Initial results, published in 2018 in The Lancet Oncology, showed that the addition of veliparib to carboplatin and paclitaxel improved pCR rates compared with paclitaxel alone but not paclitaxel plus carboplatin. The trial data supported the addition of carboplatin to standard neoadjuvant chemotherapy but not veliparib, the investigators stated at the time.

Now at the ESMO meeting, Dr. Loibl presented longer follow-up results.

After a median follow-up of 4.5 years, the hazard ratio (HR) for event-free survival with the paclitaxel/carboplatin/veliparib combination compared with paclitaxel alone was 0.63 (P = .016). In a post-hoc analysis, the adjusted HR was 0.57 (P = .018).

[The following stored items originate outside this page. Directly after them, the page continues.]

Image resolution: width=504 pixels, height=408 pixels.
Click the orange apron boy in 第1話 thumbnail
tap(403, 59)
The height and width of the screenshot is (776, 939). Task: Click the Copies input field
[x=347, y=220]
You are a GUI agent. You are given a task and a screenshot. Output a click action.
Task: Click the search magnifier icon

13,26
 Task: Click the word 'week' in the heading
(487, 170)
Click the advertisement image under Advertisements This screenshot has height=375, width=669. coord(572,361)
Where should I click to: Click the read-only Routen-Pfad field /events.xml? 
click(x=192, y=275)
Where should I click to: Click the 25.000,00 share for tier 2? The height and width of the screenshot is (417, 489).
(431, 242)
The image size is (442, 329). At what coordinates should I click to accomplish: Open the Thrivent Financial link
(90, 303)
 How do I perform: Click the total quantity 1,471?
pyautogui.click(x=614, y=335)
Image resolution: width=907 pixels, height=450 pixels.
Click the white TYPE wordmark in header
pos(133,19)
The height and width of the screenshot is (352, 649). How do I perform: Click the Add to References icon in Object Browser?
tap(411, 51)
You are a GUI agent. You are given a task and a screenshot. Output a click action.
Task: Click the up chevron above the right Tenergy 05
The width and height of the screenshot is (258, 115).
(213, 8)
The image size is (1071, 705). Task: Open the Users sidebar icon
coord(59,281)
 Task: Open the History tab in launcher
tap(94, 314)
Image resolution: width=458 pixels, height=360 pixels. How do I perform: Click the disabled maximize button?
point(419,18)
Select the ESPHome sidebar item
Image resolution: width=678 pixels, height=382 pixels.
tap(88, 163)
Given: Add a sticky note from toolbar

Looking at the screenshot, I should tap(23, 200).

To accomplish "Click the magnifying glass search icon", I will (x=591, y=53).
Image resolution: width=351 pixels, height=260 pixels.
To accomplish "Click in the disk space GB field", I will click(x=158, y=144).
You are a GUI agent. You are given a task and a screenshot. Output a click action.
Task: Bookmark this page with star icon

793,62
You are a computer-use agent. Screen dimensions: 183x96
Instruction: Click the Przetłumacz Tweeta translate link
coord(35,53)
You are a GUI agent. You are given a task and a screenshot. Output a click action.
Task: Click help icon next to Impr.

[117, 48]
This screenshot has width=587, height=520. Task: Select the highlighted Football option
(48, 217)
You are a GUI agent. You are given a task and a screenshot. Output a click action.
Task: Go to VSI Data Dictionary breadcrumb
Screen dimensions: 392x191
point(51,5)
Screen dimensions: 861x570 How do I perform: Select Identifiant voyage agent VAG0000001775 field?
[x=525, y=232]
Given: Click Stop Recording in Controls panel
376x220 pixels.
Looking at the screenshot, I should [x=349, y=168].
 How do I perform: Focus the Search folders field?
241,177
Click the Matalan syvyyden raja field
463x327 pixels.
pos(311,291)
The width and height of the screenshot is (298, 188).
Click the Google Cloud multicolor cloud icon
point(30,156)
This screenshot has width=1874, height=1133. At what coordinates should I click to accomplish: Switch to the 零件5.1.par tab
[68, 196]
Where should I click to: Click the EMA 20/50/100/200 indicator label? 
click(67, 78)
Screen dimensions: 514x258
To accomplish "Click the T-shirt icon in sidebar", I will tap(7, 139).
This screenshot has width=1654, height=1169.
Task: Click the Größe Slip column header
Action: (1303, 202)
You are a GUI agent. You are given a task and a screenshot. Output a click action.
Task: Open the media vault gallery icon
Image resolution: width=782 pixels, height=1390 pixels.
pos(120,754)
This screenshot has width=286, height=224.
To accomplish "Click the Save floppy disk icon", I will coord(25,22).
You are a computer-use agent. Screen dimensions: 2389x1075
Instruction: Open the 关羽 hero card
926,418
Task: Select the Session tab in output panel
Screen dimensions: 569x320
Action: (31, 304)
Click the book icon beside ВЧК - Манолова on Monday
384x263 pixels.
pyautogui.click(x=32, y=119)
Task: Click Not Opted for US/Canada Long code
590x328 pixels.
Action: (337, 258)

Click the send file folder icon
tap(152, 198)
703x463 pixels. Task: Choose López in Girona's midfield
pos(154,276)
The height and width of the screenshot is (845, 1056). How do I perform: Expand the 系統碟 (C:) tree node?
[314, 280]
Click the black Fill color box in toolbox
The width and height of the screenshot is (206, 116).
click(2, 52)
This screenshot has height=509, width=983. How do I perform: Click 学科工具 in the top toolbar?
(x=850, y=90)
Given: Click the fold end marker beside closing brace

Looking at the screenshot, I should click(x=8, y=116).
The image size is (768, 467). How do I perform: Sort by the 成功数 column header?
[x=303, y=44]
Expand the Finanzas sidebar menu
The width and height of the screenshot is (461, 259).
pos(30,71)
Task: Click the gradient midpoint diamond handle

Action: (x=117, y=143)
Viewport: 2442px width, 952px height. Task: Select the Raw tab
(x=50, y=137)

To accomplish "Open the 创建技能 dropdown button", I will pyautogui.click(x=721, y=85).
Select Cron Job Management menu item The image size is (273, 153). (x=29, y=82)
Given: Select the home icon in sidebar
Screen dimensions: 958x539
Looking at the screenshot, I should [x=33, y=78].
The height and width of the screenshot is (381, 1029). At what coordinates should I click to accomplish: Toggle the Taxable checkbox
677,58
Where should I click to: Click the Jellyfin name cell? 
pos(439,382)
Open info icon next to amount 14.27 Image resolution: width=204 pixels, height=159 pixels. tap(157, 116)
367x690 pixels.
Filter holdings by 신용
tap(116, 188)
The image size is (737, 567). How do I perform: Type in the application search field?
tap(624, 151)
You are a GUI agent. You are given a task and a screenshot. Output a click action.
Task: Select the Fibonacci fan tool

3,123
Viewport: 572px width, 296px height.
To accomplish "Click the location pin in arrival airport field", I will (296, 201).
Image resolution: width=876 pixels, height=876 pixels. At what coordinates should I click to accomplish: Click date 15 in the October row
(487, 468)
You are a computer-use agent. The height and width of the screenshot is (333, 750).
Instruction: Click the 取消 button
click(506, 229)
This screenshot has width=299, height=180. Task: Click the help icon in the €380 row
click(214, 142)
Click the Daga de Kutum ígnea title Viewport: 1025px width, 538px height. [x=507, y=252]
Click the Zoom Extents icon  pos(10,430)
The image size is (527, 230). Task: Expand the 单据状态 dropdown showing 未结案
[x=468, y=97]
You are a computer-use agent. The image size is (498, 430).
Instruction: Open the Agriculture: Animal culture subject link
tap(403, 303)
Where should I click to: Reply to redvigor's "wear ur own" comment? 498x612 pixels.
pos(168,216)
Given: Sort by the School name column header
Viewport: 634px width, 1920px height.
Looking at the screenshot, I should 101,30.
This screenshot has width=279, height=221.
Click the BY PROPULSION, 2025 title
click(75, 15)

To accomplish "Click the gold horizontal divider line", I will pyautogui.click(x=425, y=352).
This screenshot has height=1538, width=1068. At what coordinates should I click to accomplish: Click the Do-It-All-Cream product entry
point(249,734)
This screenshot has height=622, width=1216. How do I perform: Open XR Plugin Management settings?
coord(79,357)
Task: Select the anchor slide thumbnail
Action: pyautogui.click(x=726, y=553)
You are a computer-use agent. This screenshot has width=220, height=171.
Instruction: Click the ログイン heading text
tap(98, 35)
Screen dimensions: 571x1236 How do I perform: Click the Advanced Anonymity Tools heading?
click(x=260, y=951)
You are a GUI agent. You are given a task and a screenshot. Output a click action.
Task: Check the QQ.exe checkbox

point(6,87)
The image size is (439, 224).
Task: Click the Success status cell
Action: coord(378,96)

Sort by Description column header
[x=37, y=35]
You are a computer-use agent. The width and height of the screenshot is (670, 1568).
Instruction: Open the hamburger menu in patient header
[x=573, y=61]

In a subgroup of 309 patients who had initial pCRs, the HR for EFS compared with patients without a pCR was 0.26 (P < .0001). Among patients with germline BRCA mutation, the HR for EFS for those who had a pCR was 0.14 (P = .0004), and among those with germline wildtype BRCA and a pCR the HR was 0.29 (P < .0001).

However, there were no significant differences in OS a median of 4.5 years after surgery.

An analysis of the frequency of myelodysplastic syndrome, acute myeloid leukemia, or other second primary malignancies also showed no significant differences between the groups, Dr. Loibl noted.

Although there were higher rates of hematologic malignancies with the addition of carboplatin, with or without veliparib, these adverse events did not compromise either treatment delivery of the benefits of carboplatin on the primary pCR endpoint, she added.

The BrighTNess trial was supported by AbbVie. Dr. Loibl has reported receiving grants and honoraria from AbbVie and others, including Medscape. Dr. Arnedos has reported receiving honoraria, travel grants, and/or research grants from AstraZeneca, Novartis, Pfizer, and Roche.

A version of this article first appeared on Medscape.com.